> List of tasks
- 1) According to the forum post on vehicle safety technology, how many crashes can V2V prevent?
- 2) Carry on the forum post on vehicle safety technology past its last sentence.

> Selected extract
Though just 2-3% of all wrecks, they're almost always fatal.
Our recent thread on safety nannies
prompted me to wonder if any of the current nannies would have any effect on these. It seems to me a capable programmer could combine the lane-keep (make it move-over) and emergency braking functions to save ONE of the vehicles/drivers at least. I contacted NHTSA and asked them about this and their response was links to a few links.
The Evolution of Automated Safety Technologies
NHTSA IN SUPPORT OF AUTOMATED VEHICLES 3.0
DRIVER ASSISTANCE TECHNOLOGIES
Driver assistance technologies in today’s motor vehicles are already helping to save lives and prevent injuries.
A number of today’s new motor vehicles have technology that helps drivers avoid drifting into adjacent lanes or making unsafe lane changes, or that warns drivers of other vehicles behind them when they are backing up, or that brakes automatically if a vehicle ahead of them stops or slows suddenly, among other things. These and other safety technologies use a combination of hardware (sensors, cameras, and radar) and software to help vehicles identify certain safety risks so they can warn the driver to act to avoid a crash.
The continuing evolution of automotive technology aims to deliver even greater safety benefits and – one day – deliver Automated Driving Systems (ADS) that can handle the whole task of driving when we don’t want to or can’t do it ourselves.
My interpretation: "Huh?" From the links they sent it seems like V2V is their answer. Thanks, guys.
Here are some "facts" for the gullible:
NUMBER OF MOTOR VEHICLE CRASHES THAT COULD BE PREVENTED USING V2V TECHNOLOGY
In a year? In 10 years? In 20 years? After bot-mobiles have been driving us all around for 30 years? This from an agency that spends millions or billions. V2V can prevent 615,000 crashes. Thanks, servants!

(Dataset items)
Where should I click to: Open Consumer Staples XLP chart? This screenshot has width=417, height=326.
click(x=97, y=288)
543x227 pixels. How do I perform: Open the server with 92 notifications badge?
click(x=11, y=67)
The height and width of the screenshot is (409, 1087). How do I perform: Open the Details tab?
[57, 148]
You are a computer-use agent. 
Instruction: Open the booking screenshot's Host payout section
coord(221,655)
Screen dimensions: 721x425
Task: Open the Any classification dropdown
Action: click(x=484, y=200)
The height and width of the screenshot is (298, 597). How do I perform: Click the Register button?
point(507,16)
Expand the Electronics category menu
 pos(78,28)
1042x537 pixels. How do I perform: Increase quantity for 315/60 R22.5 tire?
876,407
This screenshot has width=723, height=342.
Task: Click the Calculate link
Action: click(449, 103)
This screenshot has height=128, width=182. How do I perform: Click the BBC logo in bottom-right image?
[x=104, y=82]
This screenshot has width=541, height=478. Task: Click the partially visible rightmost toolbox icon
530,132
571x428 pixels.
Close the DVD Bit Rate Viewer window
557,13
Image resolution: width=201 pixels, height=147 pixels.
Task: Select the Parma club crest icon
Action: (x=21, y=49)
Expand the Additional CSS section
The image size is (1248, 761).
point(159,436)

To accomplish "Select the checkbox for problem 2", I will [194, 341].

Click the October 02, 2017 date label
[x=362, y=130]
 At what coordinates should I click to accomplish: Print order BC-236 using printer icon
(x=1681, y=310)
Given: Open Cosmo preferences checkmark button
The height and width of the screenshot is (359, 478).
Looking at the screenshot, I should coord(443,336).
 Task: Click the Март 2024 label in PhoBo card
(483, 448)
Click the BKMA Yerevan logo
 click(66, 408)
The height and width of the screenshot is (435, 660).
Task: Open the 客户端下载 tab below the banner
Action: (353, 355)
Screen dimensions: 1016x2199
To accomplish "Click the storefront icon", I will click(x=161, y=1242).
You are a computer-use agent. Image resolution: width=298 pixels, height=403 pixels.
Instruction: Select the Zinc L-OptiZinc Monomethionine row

> Results
- 1) 615,000 crashes.

- 2)
Posted Jun 27 2019 06:40AM CDT
Video Posted Jun 27 2019 05:38PM CDT
Updated Jun 27 2019 05:42PM CDT
GARLAND, Texas - The Texas Department of Public Safety is trying to determine what caused a driver to head the wrong way on the George Bush Turnpike Thursday morning, leading to a fatal crash.
The crash killed the drivers of the two vehicles involved. The wreck shut down the roadway for more than five hours.
The crash happened in the westbound lanes of the President George Bush Turnpike, between Campbell and Shiloh roads in Garland, at about 2:30 a.m.
DPS is still working to find out why one driver decided to make a U-turn in the middle of the highway and go the wrong direction.
State troopers had stopped a suspected drunken driver when they learned of a wrong-way driver on the other side of the highway.
The troopers ran toward a concrete barrier to try to stop that car. It ended up hitting another car head-on.
DPS identified the wrong-way driver in the Honda Civic as 22-year-old Katherine Long, of Frisco.
Authorities said she crashed head-on into a Ford Taurus driven by 53-year-old Joseph Wallace, of Rockwall.
Long, the wrong-way driver, died on scene, while Wallace was taken to Medical City Plano, where he later died.
Preliminary investigation indicates Long turned around in the westbound lanes for some unknown reason, and started driving in the wrong direction near Midway, traveling more than ten miles before crashing.
No one else was hurt.
“This was just in the middle of the road,” said DPS Lt. Lonny Haschel. “They didn’t use a cut-through like you see emergency personnel use. This was not that. This was your typical three or four lanes of tollway down by Midway. They slowed down, did a U-turn in those lanes and went back the other way, which is odd. It’s very unusual, so again, we’re trying to figure out why on earth that person did that.”
DPS says toxicology will be performed on both drivers, but it’ll take some time to get the results back.
Investigators also haven’t released how fast the wrong-way driver was going.
The road was shut down for about five hours during the investigation, but opened back up just before 8 a.m.
Toledo woman dead after wrong-way driving crash
JUL 4, 2019 9:21 AM
A Toledo woman driving the wrong way on U.S. 23 in Sylvania Township died after she was struck by a tractor-trailer rig.
Kimiko Kenney was driving southbound on U.S. 23 in the northbound lane about 11:23 p.m. Wednesday when she was struck by a truck headed north, according to a release from Ohio State Highway Patrol.
The truck driver, Thomas Larson, of Inkster, Mich., was not injured in the crash.
Mrs. Kenney was taken to ProMedica Toledo Hospital, where she died.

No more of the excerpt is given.